**Extrait présenté:**
Pour les contrôles opérationnels, la fréquence des contrôles requise pour tout paramètre est déterminée par les États membres de manière à apporter des données suffisantes pour une évaluation valable de l’état de l’élément de qualité en question. À titre indicatif, les contrôles devraient avoir lieu à des intervalles ne dépassant pas ceux indiqués dans le tableau ci-dessous, à moins que des intervalles plus longs ne se justifient sur la base des connaissances techniques et des avis d’experts.

Les fréquences sont choisies de manière à parvenir à un niveau de confiance et de précision acceptable. L’évaluation de la confiance et de la précision atteintes par le système de contrôle utilisé est indiquée dans le plan de gestion de district hydrographique.

**Enregistrements bruts:**

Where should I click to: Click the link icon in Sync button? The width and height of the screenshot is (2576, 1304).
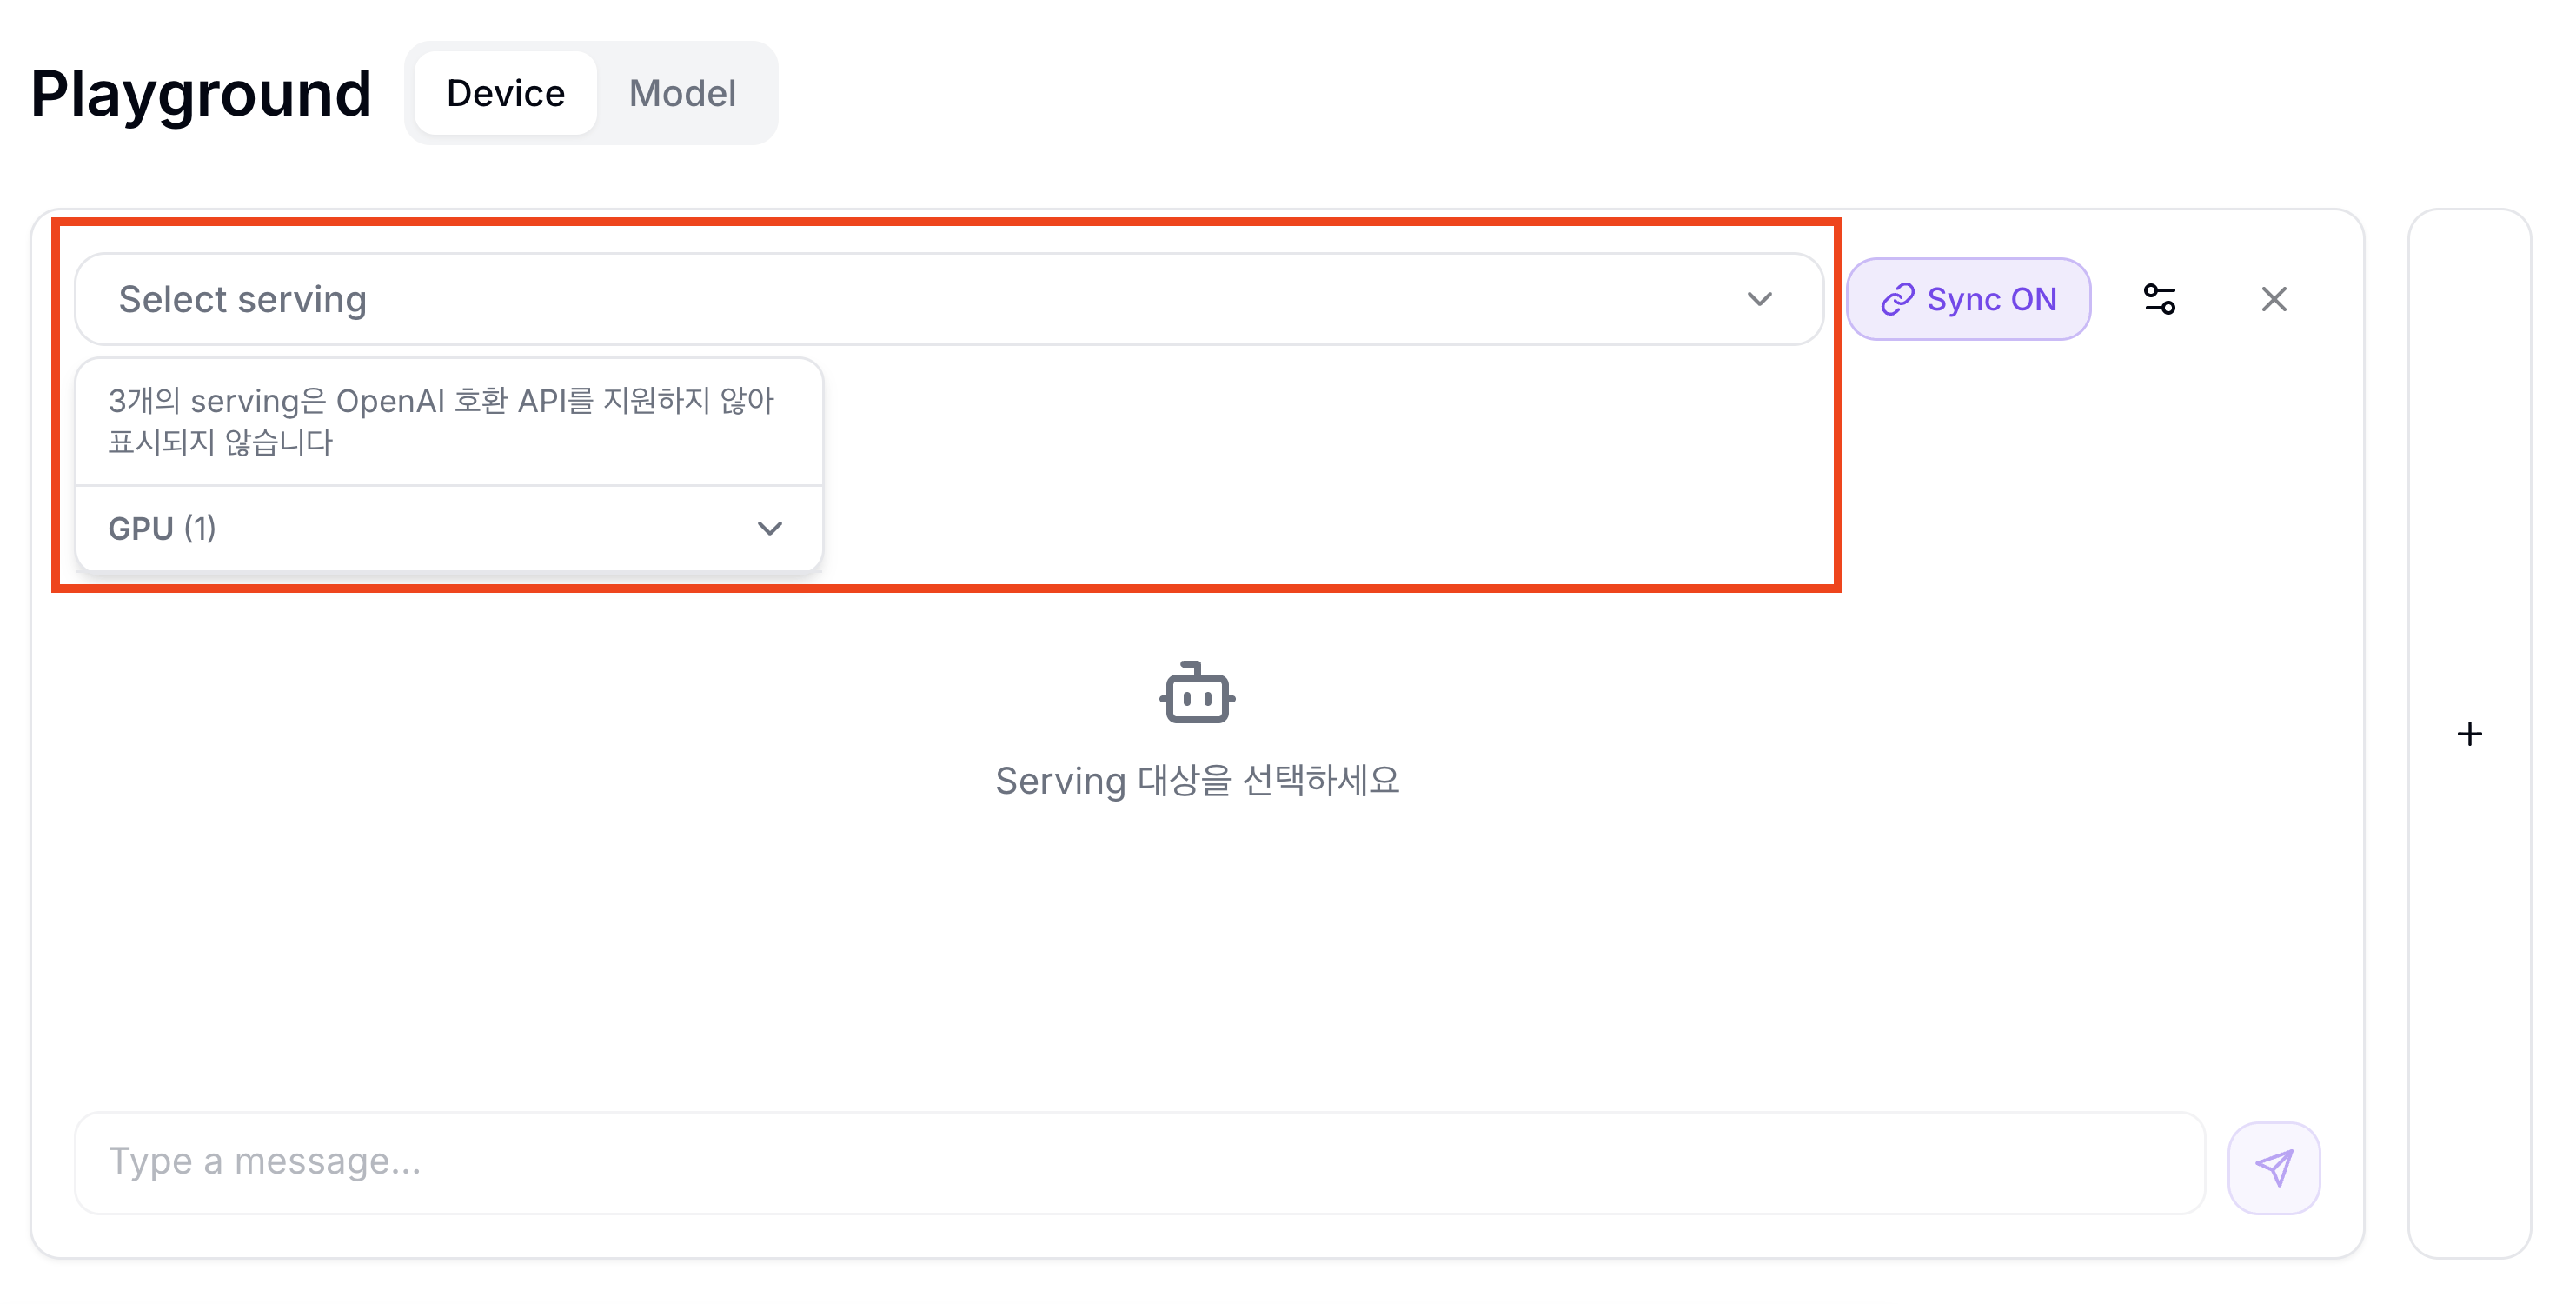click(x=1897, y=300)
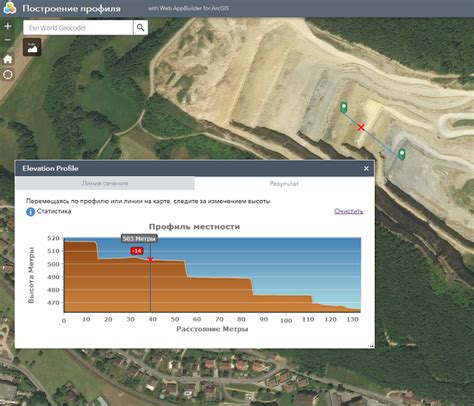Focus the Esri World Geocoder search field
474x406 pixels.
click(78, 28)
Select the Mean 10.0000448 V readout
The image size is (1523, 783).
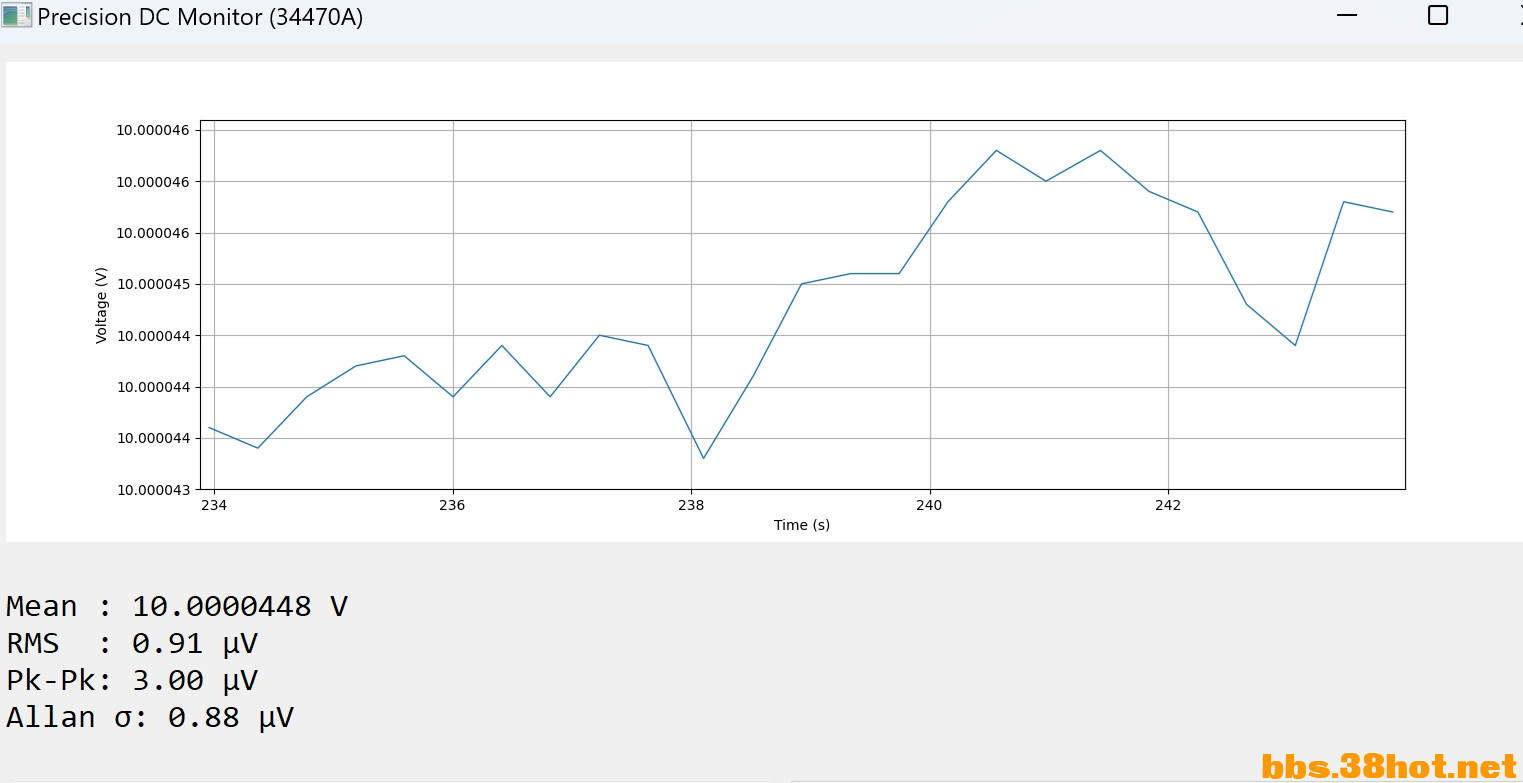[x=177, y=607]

**Consigne donnée 1:**
Réécrivez toutes les lignes des enregistrements sous forme de liste JSON de chaînes, une chaîne par ligne, sans les lignes vides et sans les images.
**Consigne donnée 2:**
Prolongez le texte sur la fréquence des contrôles opérationnels des eaux après sa dernière phrase.
Le texte et les enregistrements sont deux sources distinctes.

**Réponse rédigée 1:**
[
  "Where should I click to: Click the link icon in Sync button? The width and height of the screenshot is (2576, 1304).",
  "click(x=1897, y=300)",
  "Focus the Esri World Geocoder search field",
  "474x406 pixels.",
  "click(78, 28)",
  "Select the Mean 10.0000448 V readout",
  "The image size is (1523, 783).",
  "[x=177, y=607]"
]

**Réponse rédigée 2:**
Sont choisies des fréquences de contrôle qui tiennent compte de la variabilité des paramètres résultant des conditions à la fois naturelles et anthropogéniques. L’époque à laquelle les contrôles sont effectués est déterminée de manière à réduire au minimum l’effet des variations saisonnières sur les résultats, et donc à assurer que les résultats reflètent les modifications subies par la masse d’eau du fait des variations des pressions anthropogéniques. Pour atteindre cet objectif, des contrôles
additionnels seront, le cas échéant, effectués à des saisons différentes de la même année.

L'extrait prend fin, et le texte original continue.